**What the task requires:**
For the records below, give the count of lines holding the word "SystemJS" and nothing more.

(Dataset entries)
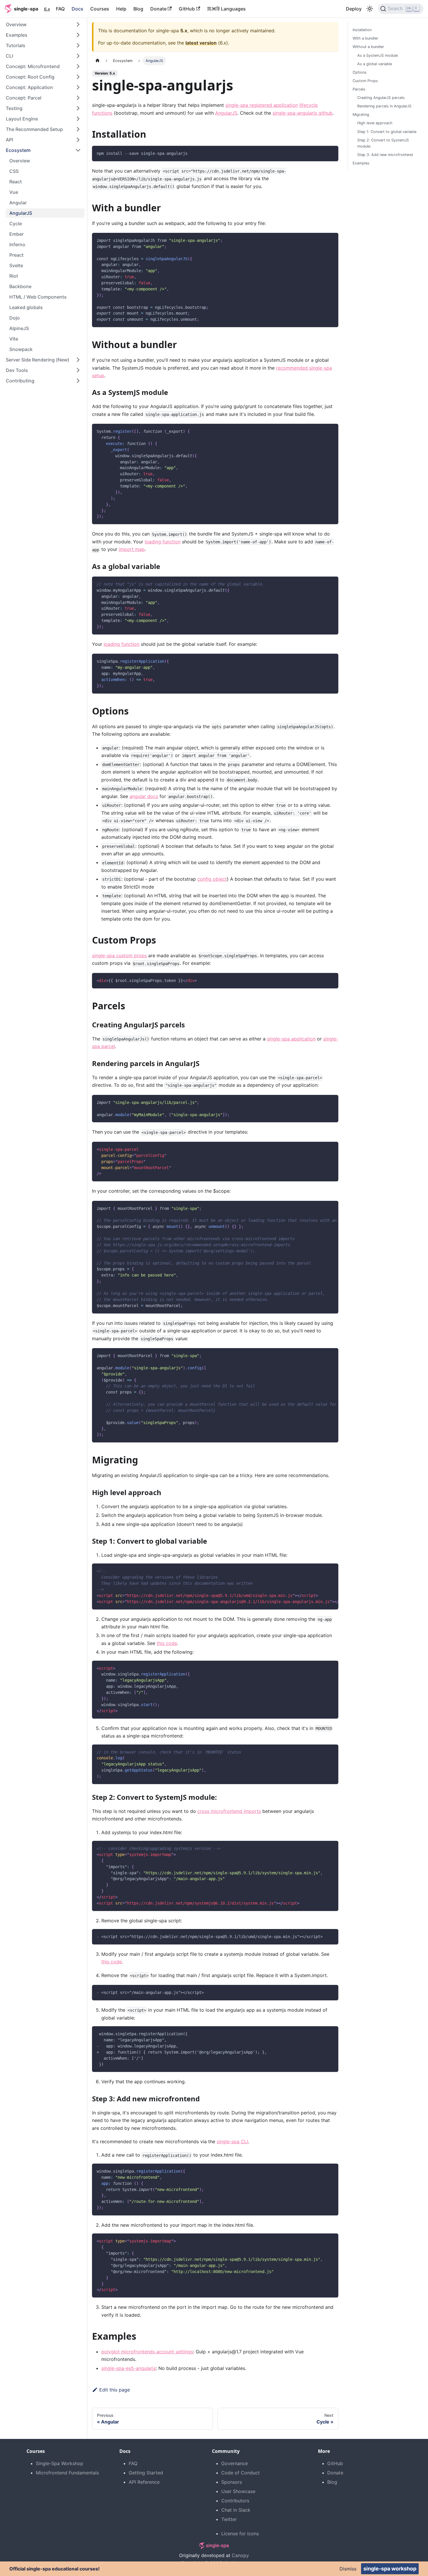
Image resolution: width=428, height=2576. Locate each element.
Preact (16, 255)
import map (132, 549)
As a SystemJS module (377, 55)
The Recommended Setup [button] (34, 129)
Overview (19, 161)
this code (167, 1643)
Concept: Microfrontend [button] (33, 66)
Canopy (240, 2555)
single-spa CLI (232, 2141)
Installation (362, 30)
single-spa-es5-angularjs (128, 2368)
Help (121, 9)
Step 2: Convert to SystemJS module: (383, 143)
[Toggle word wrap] (321, 1208)
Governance (234, 2463)
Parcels (359, 89)
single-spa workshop (389, 2569)
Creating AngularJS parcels (381, 97)
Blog (138, 9)
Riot (13, 276)
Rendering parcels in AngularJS (384, 106)
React (15, 182)
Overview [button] (16, 24)
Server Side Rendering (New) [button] (37, 360)
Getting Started (146, 2473)
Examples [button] (16, 35)
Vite (13, 339)
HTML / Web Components (38, 297)
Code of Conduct (240, 2473)
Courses (99, 9)
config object (212, 879)
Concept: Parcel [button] (23, 98)
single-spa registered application (261, 105)
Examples (361, 163)
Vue (13, 192)
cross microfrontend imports (229, 1811)
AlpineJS (19, 328)
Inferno (17, 244)
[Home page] (97, 60)
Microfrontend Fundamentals (67, 2473)
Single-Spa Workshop (59, 2463)
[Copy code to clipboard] (331, 153)
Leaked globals (26, 307)
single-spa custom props (119, 955)
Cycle (15, 223)
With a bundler (365, 38)
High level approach (374, 123)
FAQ (60, 9)
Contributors (235, 2501)
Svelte (16, 265)
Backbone (20, 286)
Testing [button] (14, 108)
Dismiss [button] (347, 2569)
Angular (18, 202)
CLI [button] (9, 56)
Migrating (361, 114)
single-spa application (291, 1039)
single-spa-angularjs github (303, 113)
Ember (16, 234)
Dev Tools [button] (17, 370)
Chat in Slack (235, 2510)
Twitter (229, 2519)
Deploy (354, 9)
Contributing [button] (20, 381)
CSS (14, 171)
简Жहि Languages (226, 9)
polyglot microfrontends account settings (147, 2352)
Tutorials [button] (15, 45)
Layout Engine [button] (22, 119)
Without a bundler (368, 47)
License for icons (240, 2533)
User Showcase (238, 2491)
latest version (201, 43)
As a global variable (374, 63)
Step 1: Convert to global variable (386, 131)
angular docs (144, 796)
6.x (47, 8)
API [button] (9, 140)
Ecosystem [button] (18, 150)
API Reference (144, 2482)
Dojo (14, 318)
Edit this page (114, 2390)
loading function (163, 542)
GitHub (187, 9)
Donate (158, 9)
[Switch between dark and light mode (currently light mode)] (369, 8)
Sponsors (231, 2482)
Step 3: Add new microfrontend (385, 155)
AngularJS (20, 213)
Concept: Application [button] (29, 87)
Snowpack (21, 349)
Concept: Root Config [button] (30, 77)
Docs (77, 9)
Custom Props (365, 81)
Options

**Completed task:**
2